The party against whom a restraining order is issued has the right to object and request a hearing on whether the restraining order should continue, but the objection and request for hearing must be filed within 30 days of service of the restraining order.

At the hearing to contest the continuation of the restraining order, the party who requested the restraining order (petitioner) must prove by a preponderance of the evidence (show that it is more likely than not) that (1) respondent (the party to be restrained) abused petitioner, (2) there is an imminent danger of further abuse to petitioner, and (3) respondent presents a credible threat to the physical safety of petitioner. If petitioner fails to prove any of these three facts at the hearing, the restraining order will be dismissed in its entirety.

While a restraining order is in effect, the restrained party may be required in some circumstances to pay monetary assistance to the requesting party, may have only limited or no contact with the requesting party, may be prohibited from returning to his or her home or from retrieving clothing and personal belongings in the home and may be prohibited from possessing firearms.

The existence of a restraining order may negatively impact the restrained party in a concurrent or future custody or parenting time proceeding, and findings of abuse in a restraining order case may be used against the restrained party in a custody or parenting time case. For these reasons, you should consult with an attorney to determine whether to object to the restraining order even if you wish to have no further or limited contact with the person accusing you of abuse. You cannot avoid the consequences of the restraining order once the 30 days to object has passed.

Stalking Orders

Stalking protective orders may be issued against a person who engages in repeated and unwanted contact with another person or a member of that person’s household thereby alarming or coercing the other person, the alarm or coercion is objectively reasonable and victim is caused reasonable apprehension regarding the safety of the person or a member of the person’s immediate family or household. Contact is defined by statute but given its ordinary meaning.

Special additional facts must be proved where the contact is limited to speech. In the case of speech only contact, the requesting party must additionally prove that the contact was a threat that “instills in the addressee a fear of imminent and serious personal violence from the speaker, is unequivocal, and is objectively likely to be followed by unlawful acts.”

What to work on
Reproduce the restraining order text word for word, starting at "Stalking protective orders" and ending at "its ordinary meaning.".

Data listing
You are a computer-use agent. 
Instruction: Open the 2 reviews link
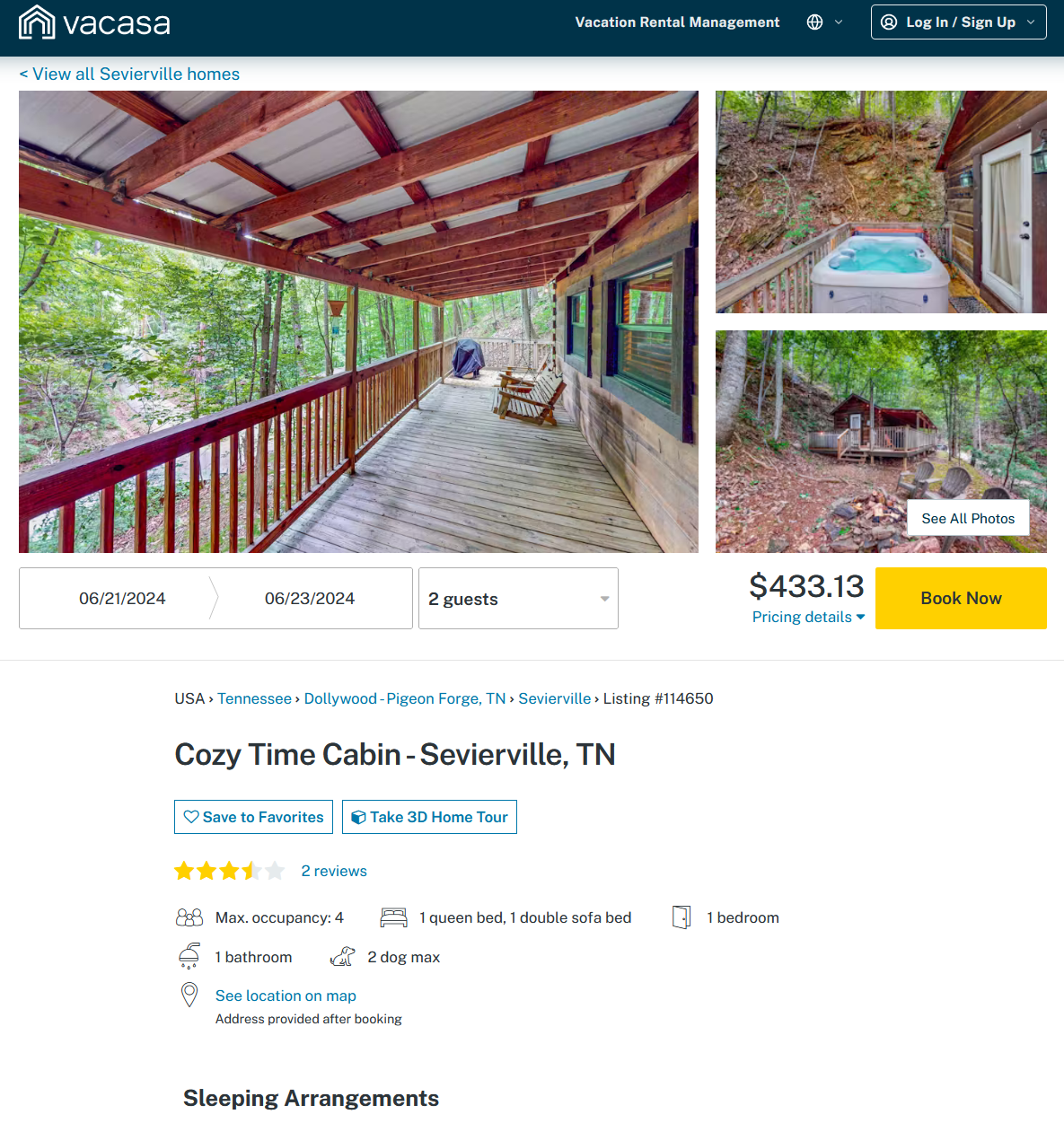tap(334, 871)
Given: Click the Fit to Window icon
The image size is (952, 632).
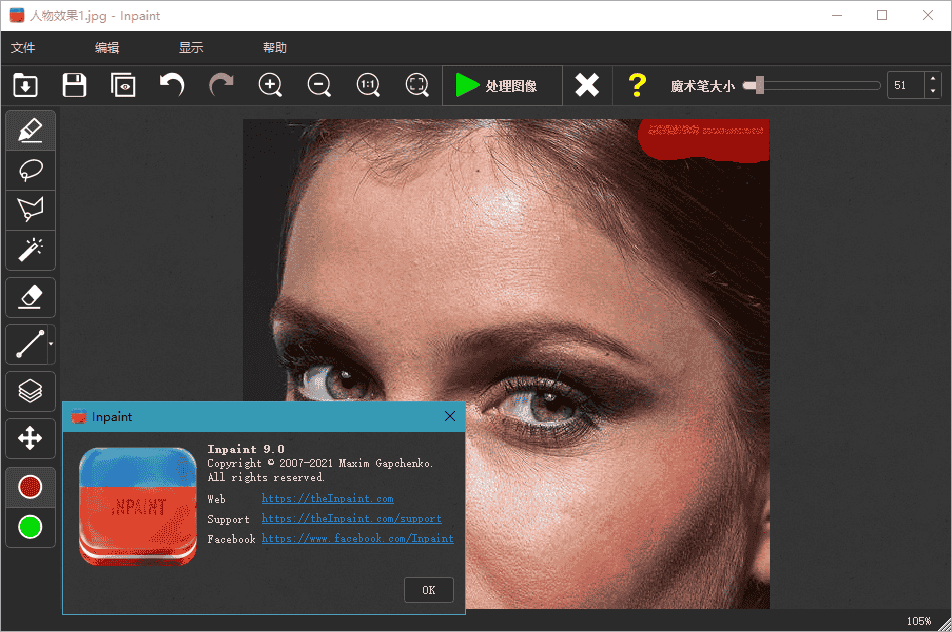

Answer to this task
Stalking protective orders may be issued against a person who engages in repeated and unwanted contact with another person or a member of that person’s household thereby alarming or coercing the other person, the alarm or coercion is objectively reasonable and victim is caused reasonable apprehension regarding the safety of the person or a member of the person’s immediate family or household. Contact is defined by statute but given its ordinary meaning.